I’ve become so goal-driven that I push aside the “wasteful” things that don’t help me with my goals. It’s ridiculous, because it can make me disregard the things I do purely for entertainment. I hate to admit this, but housework is usually put above fun things like playing guitar. The feeling of urgency with housework is always greater than the need to relax. Okay, so I get it, the floor needs vacuuming, but sometimes I just need some music to regain my sanity. Isn’t that important too?

We cheat ourselves when we live by the priority list and refuse the things that don’t offer a paycheck or help us change the world. Those small moments are important–those silly, fun moments where time slips away and nothing is gained but memories. That’s life. And it’s worth something, too.

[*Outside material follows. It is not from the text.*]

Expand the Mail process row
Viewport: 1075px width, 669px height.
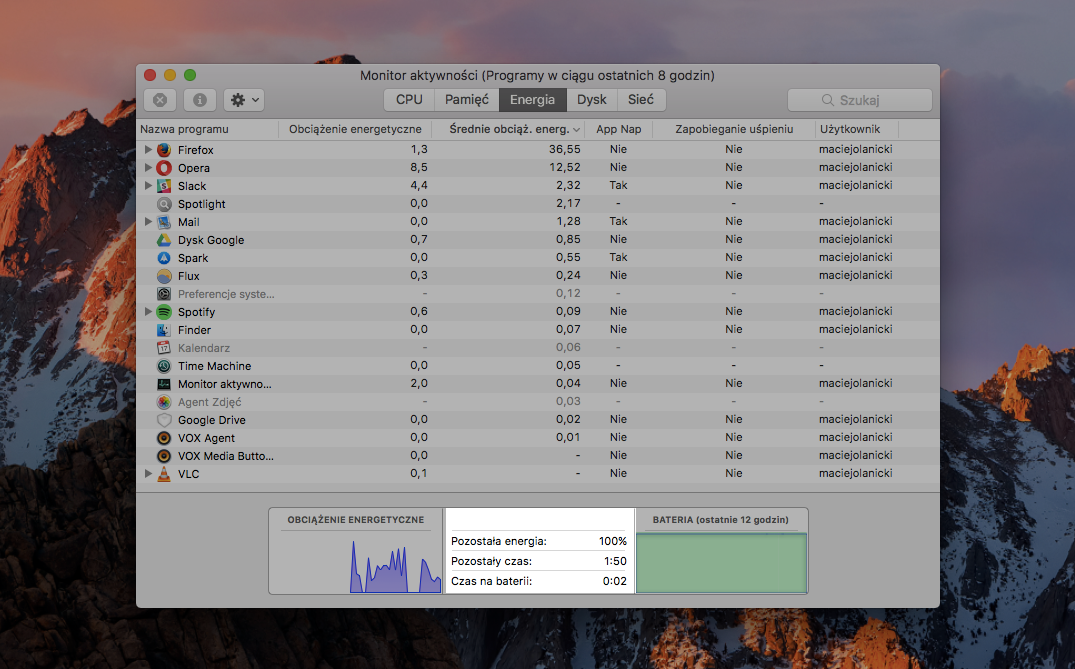click(149, 222)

I’ve been failing miserably at this. I’m always too busy. But arguably, the majority of Americans would probably say that they are too busy. Everyone’s time is important because we all have a limited amount of it. Advances in technology can make things easier and more efficient, so we have no excuse to fit in the things we enjoy. If you set the things you enjoy as a priority, they become just as important as the housework. And even just five minutes of enjoyment is better than none.

Why do I punish myself by always working and never playing? We were meant to play just as we were meant to work. We should pay attention to the things we enjoy because God gave us those things for a reason. If you enjoy something, God made you to enjoy it. Now, obviously, I’m talking about the things you like that are also healthy and good for you.

My problem is in thinking that just because I have fun doing something, I should make a career out of it. And I don’t think that’s always the best solution. I love singing along and trying to play my favorite songs on guitar. I listen to songs carefully to have a full appreciation of the artist. Listen to Nat King Cole on vinyl and you’ll understand. That man brings me to tears with his talent. He chose to perfect what he enjoyed doing and because of that, I get to enjoy it too. That’s why it’s important to do what you love.

As I’ve gotten older, I’ve realized that I don’t have what it takes to launch a music career. And that’s perfectly fine. I still enjoy music that way I did when I wanted to start a band. (I just have better taste now.) And even if it doesn’t bring the money in, it’s still good for me.

Don’t cheat yourself. Take a moment today to enjoy the things that make you truly happy. Even just one small moment. It’s good for you!